CAMUS, Étranger, 1942, p. 1199.
— [En incise, sur le modèle de dit-il ] :
• 10. — (...) Lisez-nous encore un peu de ce livre, messiou. Aurelle tourna quelques pages. « Les autres peuples, lut-il, accusent les Anglais d'incivilité (...) »
MAUROIS, Silences Bramble, 1918, p. 58.
3. Attribuer une signification par-delà le sens littéral. Synon. interpréter, comprendre. M. Rouvier ne devait pas être « indifférent » (lisez hostile) aux intrigues de l'étranger contre son ministre (MAURRAS, Kiel et Tanger, 1914, p. 223).
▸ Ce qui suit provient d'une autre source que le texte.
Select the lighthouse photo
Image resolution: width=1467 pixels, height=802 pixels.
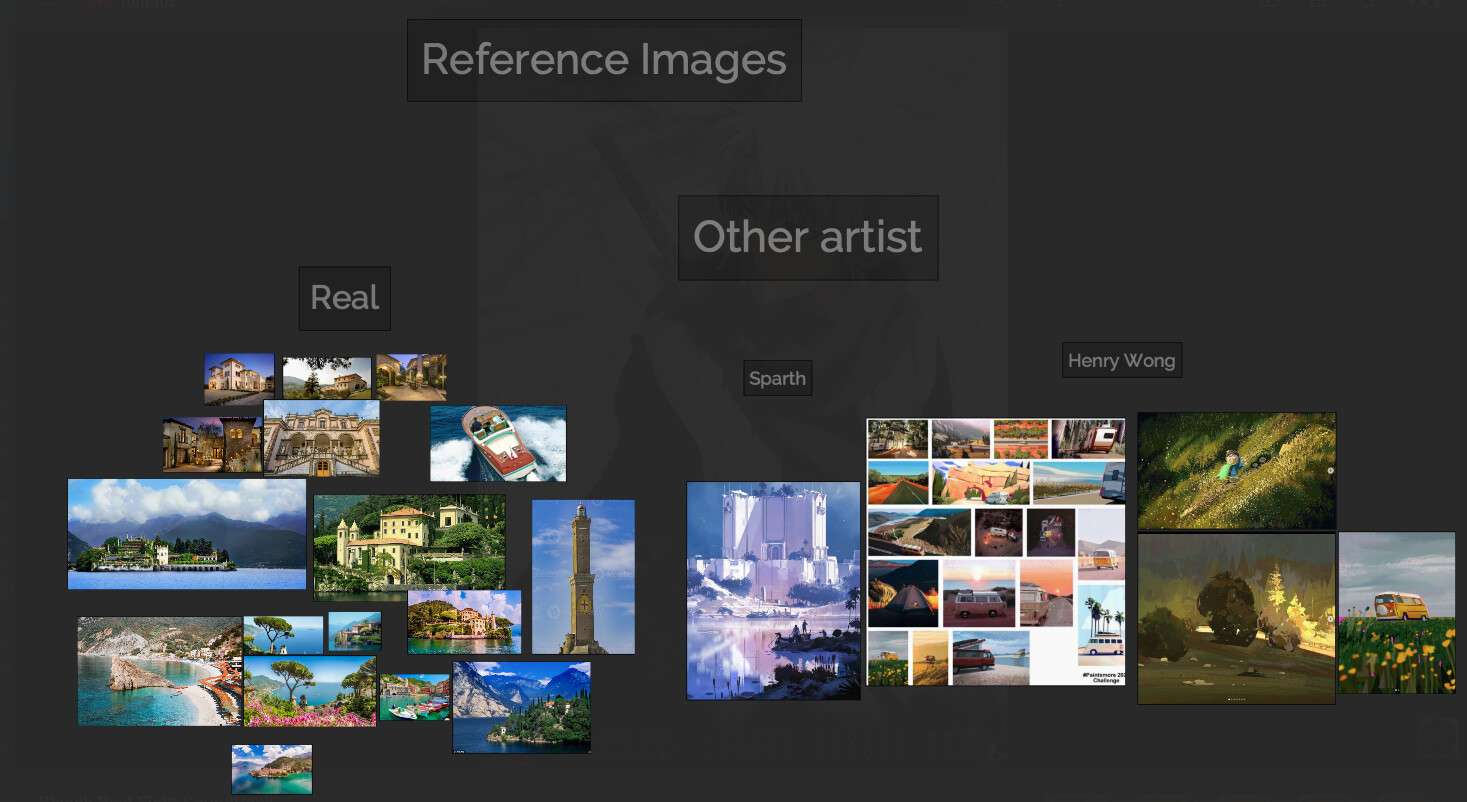pyautogui.click(x=584, y=574)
♦ Lire entre les lignes (au fig.). Deviner la réalité, la pensée non formulée par-delà le sens littéral. Serait-il tellement classique de ne pas désirer la femme qu'on aime? Les romanciers, même Stendhal, donnent peu de renseignements sur ce point capital; j'essaie pourtant de lire entre les lignes (VAILLAND, Drôle de jeu, 1945, p. 88) :
• 11. Ce que Nore lui disait l'intéressait toujours infiniment moins que ce qu'elle croyait découvrir par l'emploi de certaines expressions, par l'arrangement de certaines phrases, par la marche plus ou moins pressée, plus ou moins lente de l'écriture. Elle lisait entre les lignes des choses désolantes souvent, consolantes quelquefois, et, ça et là, poignantes par le bonheur qu'elles lui causaient.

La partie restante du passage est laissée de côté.